◆ WHAT YOU NEED TO DO:
1/ Answer these questions from the life insurance article below, one answer per line, marked like the questions:
(a) What does the insurer agree to do in exchange for the premiums you pay?
(b) What one question does the article tell you to ask yourself when choosing a plan?
(c) Which type of insurance does the article recommend for protecting your family's financial future?
2/ In one to three sentences, explain why the life insurance article below calls knowing your goals the key to finding the right plan.
3/ Decide whether each statement agrees with the life insurance article below. Answer yes or no, and quote the deciding words from the article.
(a) The insurance company pays a sum of money to your family members if you pass away.
(b) With term insurance, your family is still left to repay any outstanding debts.
(c) The article was posted on a Monday.

◆ QUOTED PASSAGE:

What Type of Life Insurance is Right for You?

by SMCIB on Tuesday, 09 January 2024

What Type of Life Insurance is Right for You?

Investing in life insurance is one of the best financial decisions you can make to secure your and your family’s future. With a life insurance policy, you can ensure that your family will be taken care of - even in the most difficult of times. Besides this, it allows you to accumulate savings for important goals like your child's education and marriage, growing your wealth to buy an apartment, starting a business, creating a corpus for your retirement, and so on.

It can safely be surmised that life insurance provides you with an excellent financial foundation, allowing you to handle life's challenges with courage and confidence.

But, with so many life insurance policies available in the market, it may be difficult to determine which one matches your and your family's needs. In this article, we will explore various life insurance policies that are tailored to meet specific goals.

Let's dive right in!

First, What Is Life Insurance?
Life insurance is a contract between you and the insurance company wherein the insurer agrees to cover your financial risks in exchange for which you need to pay premiums.

The insurance company pays a sum of money to your family members in the event of your passing away. Besides providing financial protection, life insurance also helps you save for the future and accomplish financial goals such as retirement, a child's education, a wedding, etc.

What Type Of Life Insurance Is Right For You?
When choosing a life insurance plan, ask yourself one question: “What financial goals do I hope to accomplish with life insurance?”

Knowing your goals is the key to finding the right life insurance plan because it will help you determine the level of coverage and protection you and your family need.

1️⃣ If Your Goal Is To Protect Your Family’s Financial Future
Uncertainty is part of life. If you are the sole breadwinner of the family and you pass away, it can have a detrimental effect on your family. Your sudden demise can put your family in a financial bind. To protect your loved ones from potential financial hardship, it is important to plan for the unexpected.

That's where term insurance comes in. Term insurance policies are a great way to ensure that your family is taken care of should the worst happen, and that their financial security is not compromised. The plan will ensure that your dependents, who rely on you financially for their livelihood, can comfortably achieve their goals and take care of daily expenses without sacrificing their standard of living. Additionally, it helps pay off any outstanding debts, so your family will not be left with a repayment burden.

◆ GIVEN INFORMATION:

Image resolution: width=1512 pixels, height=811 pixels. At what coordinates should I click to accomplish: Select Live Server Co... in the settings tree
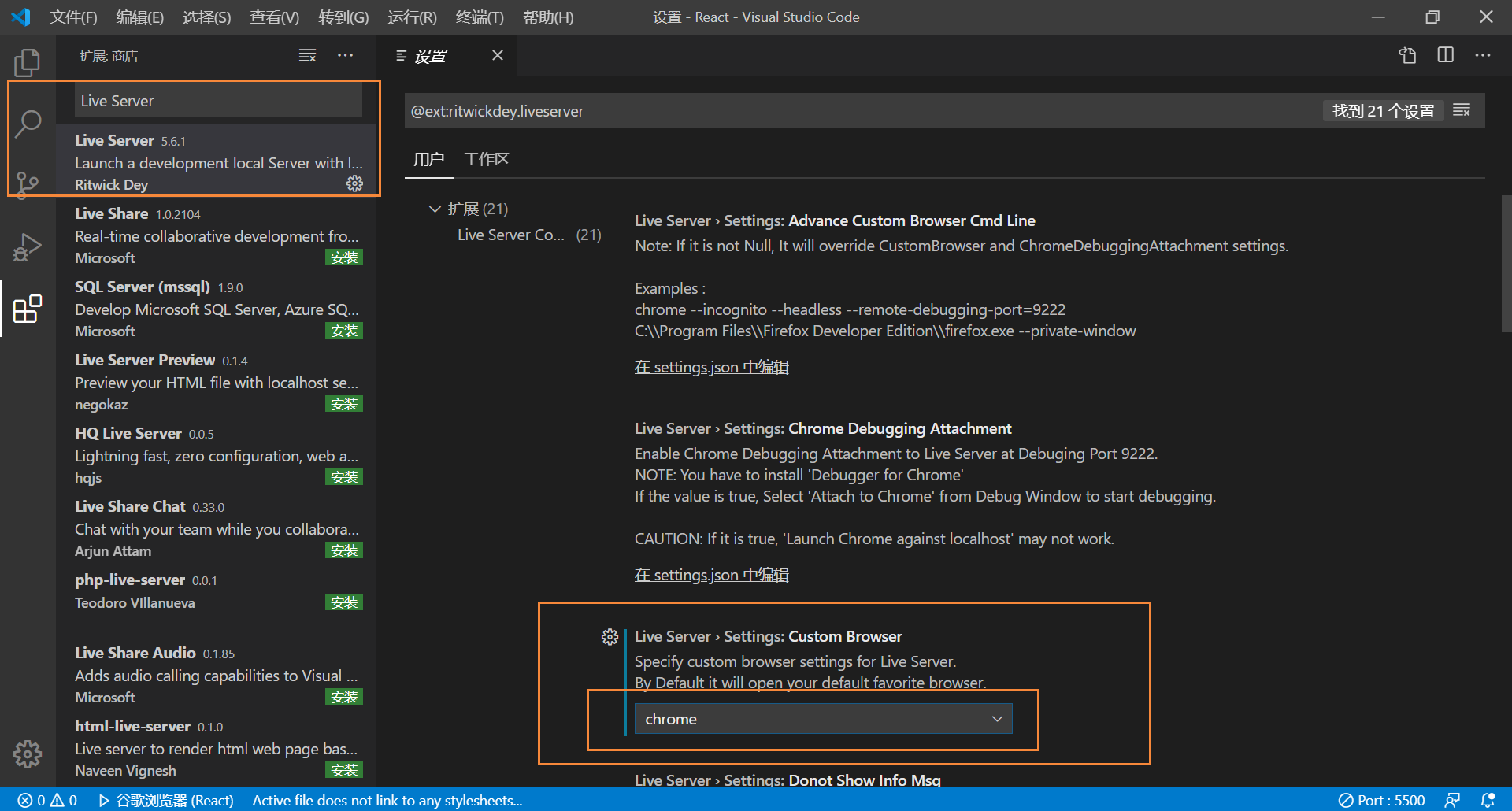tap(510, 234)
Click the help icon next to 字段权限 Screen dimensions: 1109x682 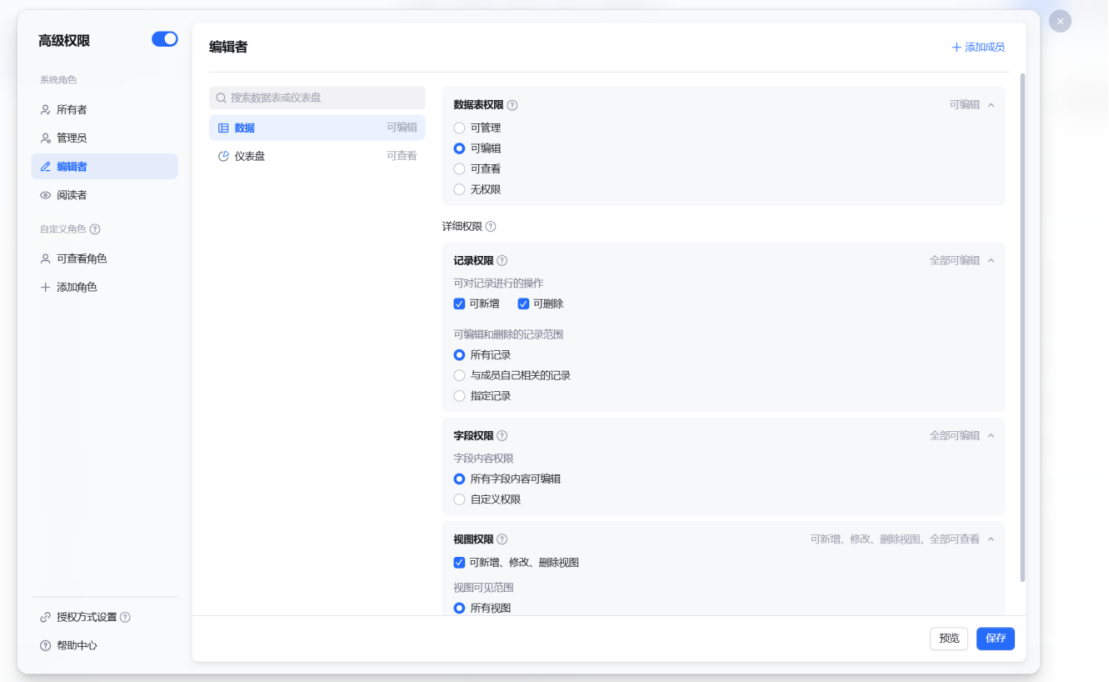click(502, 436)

◆ RESULTS IN ORDER:
1/
(a) It agrees to cover your financial risks.
(b) "What financial goals do I hope to accomplish with life insurance?"
(c) Term insurance.

2/ Knowing your goals is the key because it helps you determine the level of coverage and protection you and your family need.

3/
(a) Yes: "The insurance company pays a sum of money to your family members in the event of your passing away."
(b) No: "it helps pay off any outstanding debts, so your family will not be left with a repayment burden."
(c) No: "Tuesday, 09 January 2024"